The central economic framework for studying obesity is a life-cycle decision-making model of health investment. Health-promoting investments, such as nutritional food, healthcare, and physical activity, interact with genetic structure and risky health behaviors, such as unhealthy food consumption, to generate an accumulation or decumulation of excess body fat over time. Childhood and adolescence are the primary phases of physical and cognitive growth, so researchers study how obesity contributes to, and is affected by, the growth processes. The subdiscipline of behavioral economics offers an important complementary perspective on health investment decision processes, particularly for children and adolescents, because health investments and participation in risky health behaviors are not always undertaken rationally or consistently over time.

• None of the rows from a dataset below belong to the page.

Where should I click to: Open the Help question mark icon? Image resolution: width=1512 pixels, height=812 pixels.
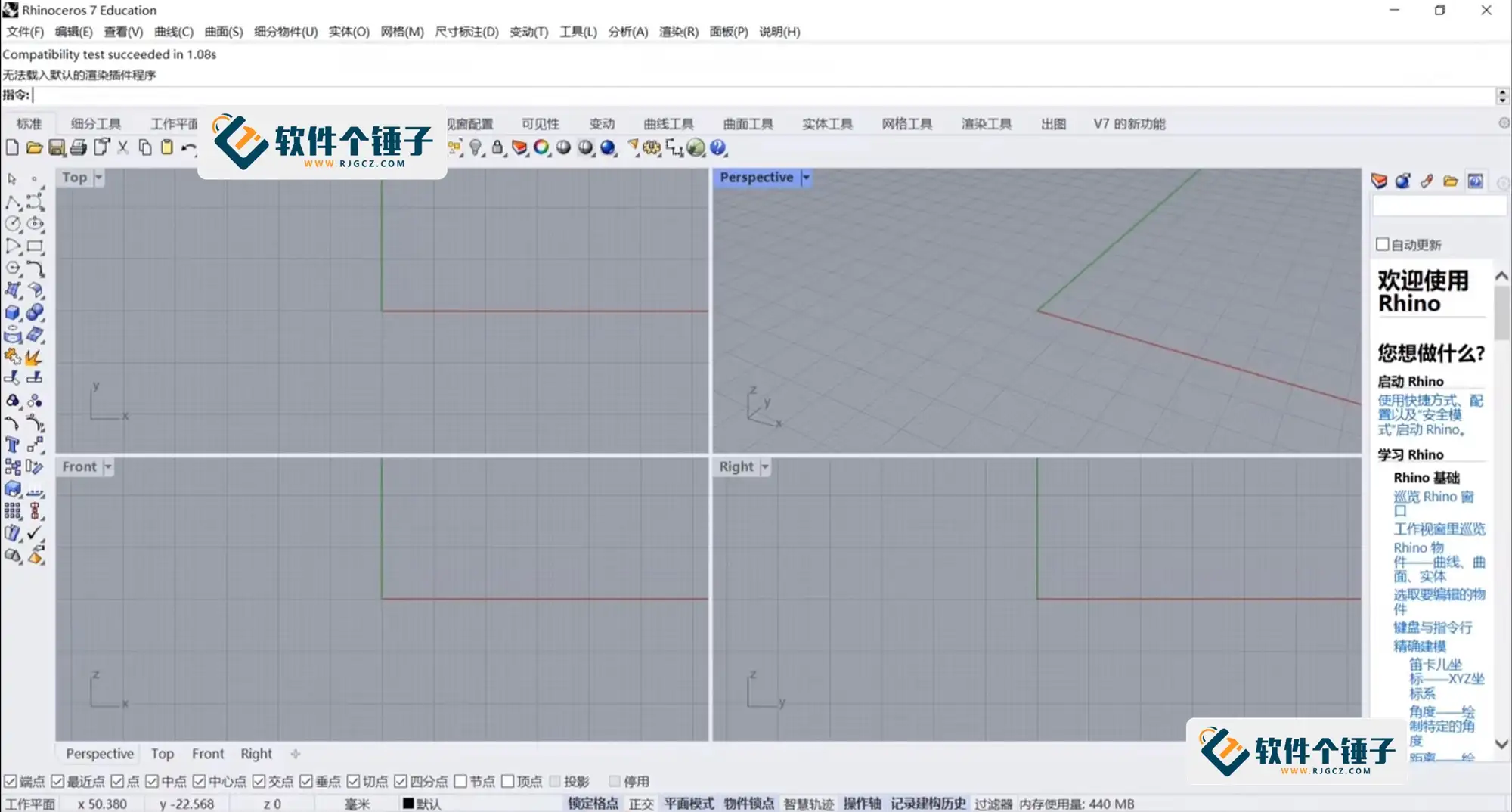pyautogui.click(x=718, y=148)

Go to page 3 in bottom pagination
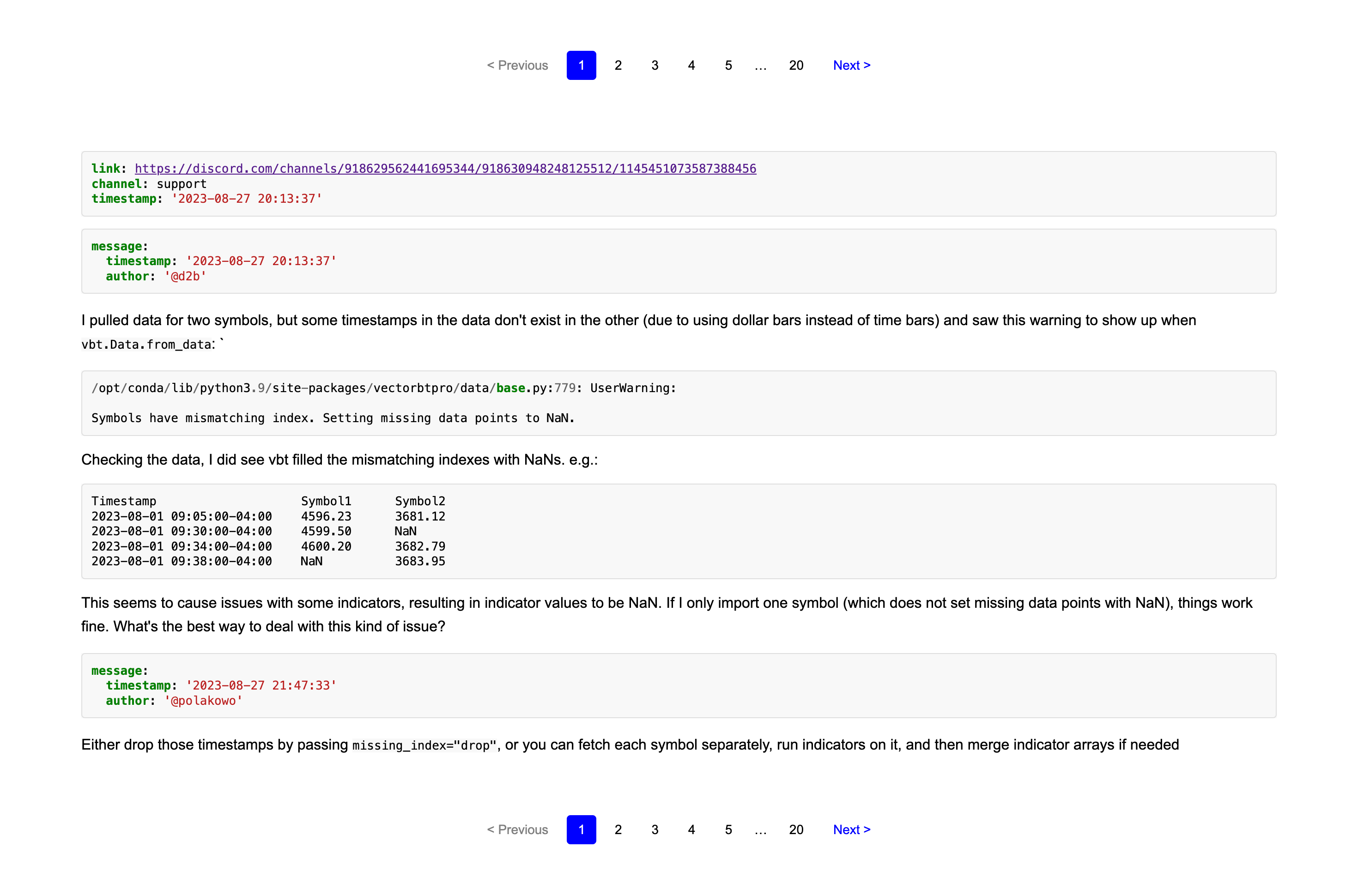pos(654,829)
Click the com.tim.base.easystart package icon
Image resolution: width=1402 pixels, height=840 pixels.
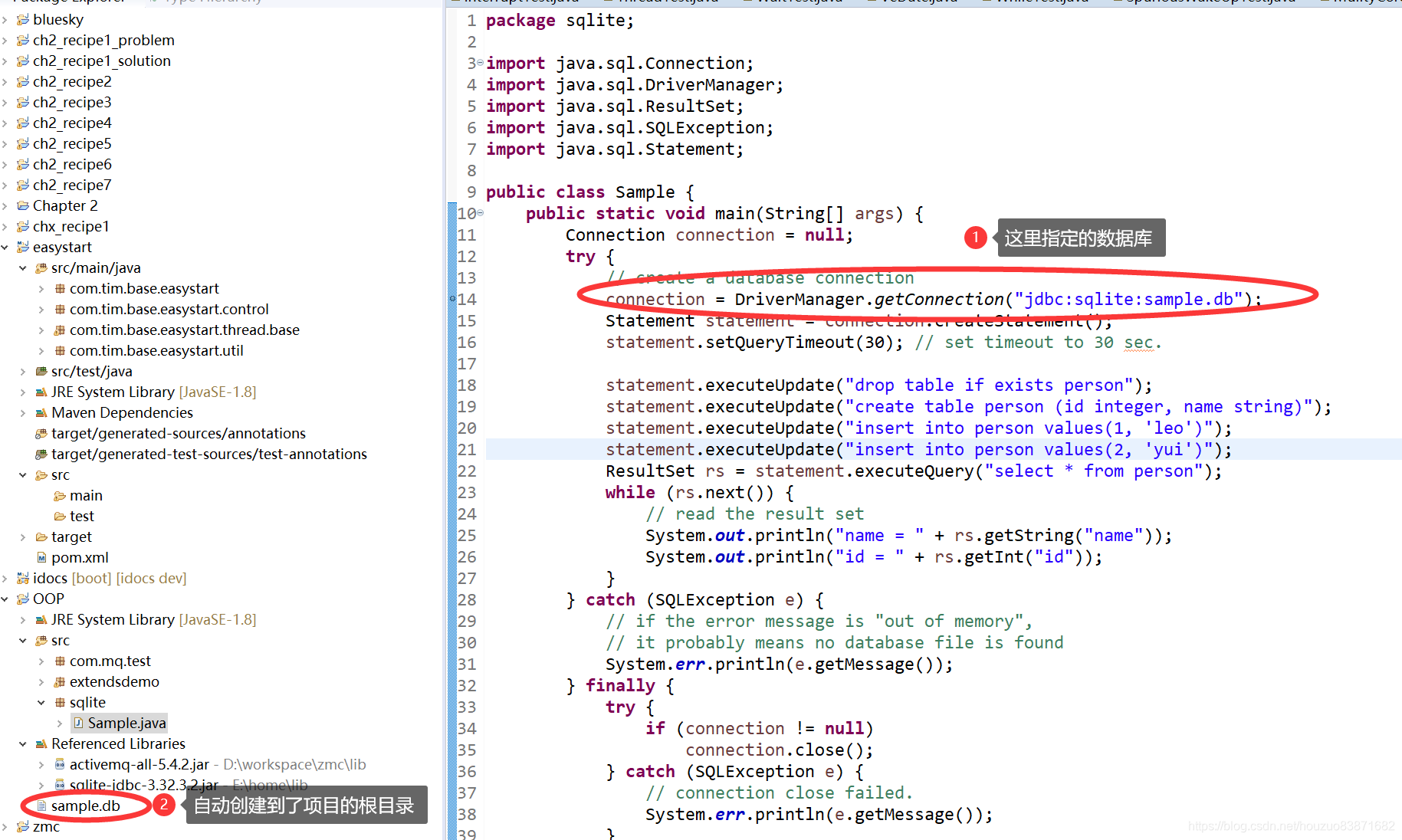(x=60, y=288)
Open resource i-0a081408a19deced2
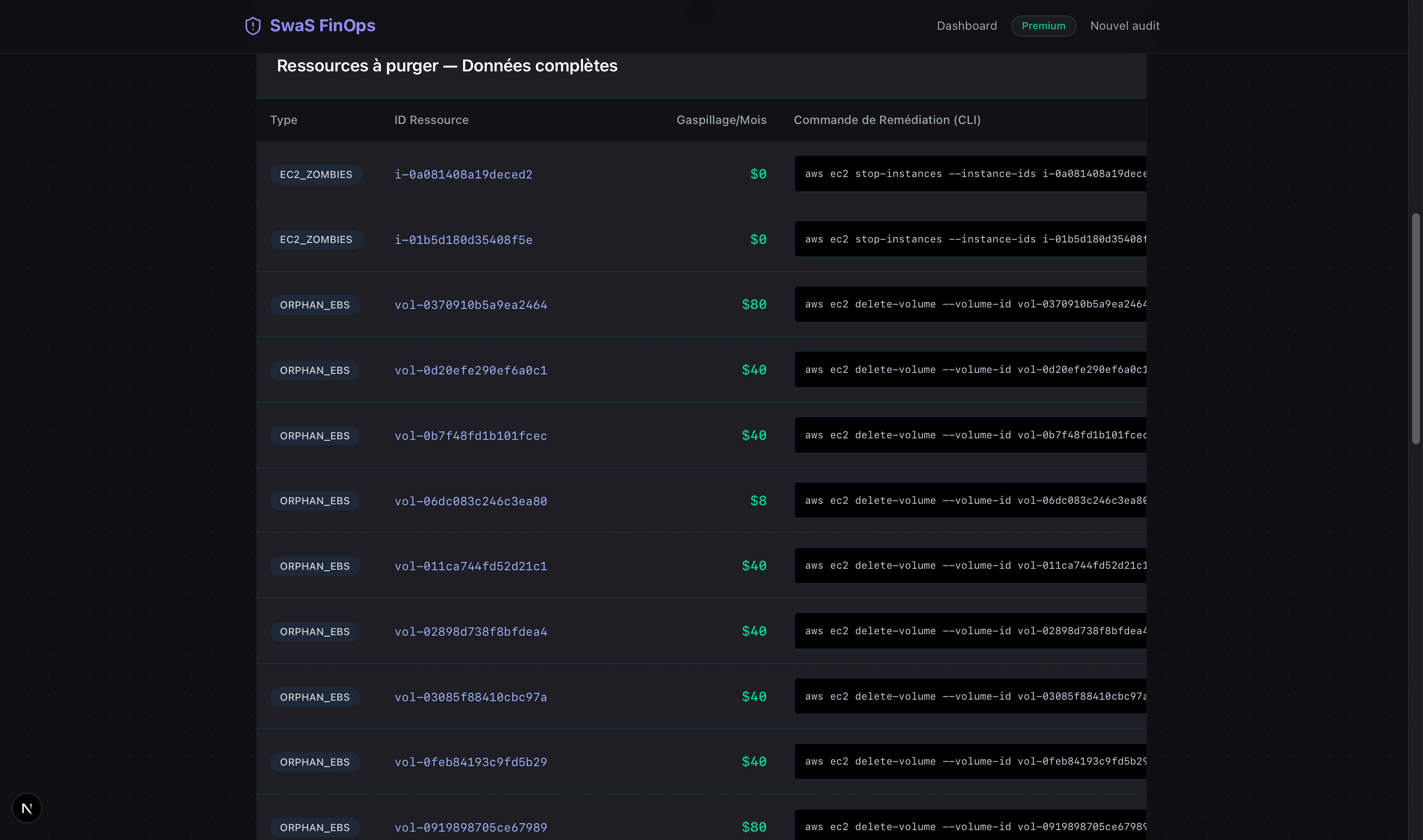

In addition to examining the proximate causes of obesity over the life cycle, economists study obesity’s economic context and resulting economic burden. For example, economists study how educational attainment, income, and labor market features, such as wage and work hours, affect childhood and adolescent obesity in a household. Once obesity has developed, its economic burden is typically measured in terms of excess healthcare costs associated with increased health risks due to higher obesity prevalence, such as earlier onset of, and more severe, diabetes. Obesity among children and adolescents can lead to even higher healthcare costs because of its early influence on the lifetime trajectory of health and its potential disruption of healthy development.
The formulation of effective policy responses to the obesity epidemic is informed by economic research. Economists evaluate whether steps to address childhood and adolescent obesity represent investments in health and well-being that yield private and social benefits, and they study whether existing market structures fail to appropriately motivate such investments. Potential policy interventions include taxation of, or restricting access to, obesogenic foods and other products, subsidization of educational programs about healthy foods and physical activity inside and outside of schools, ensuring health insurance coverage for obesity-related preventive and curative healthcare services, and investment in the development of new treatments and medical technologies.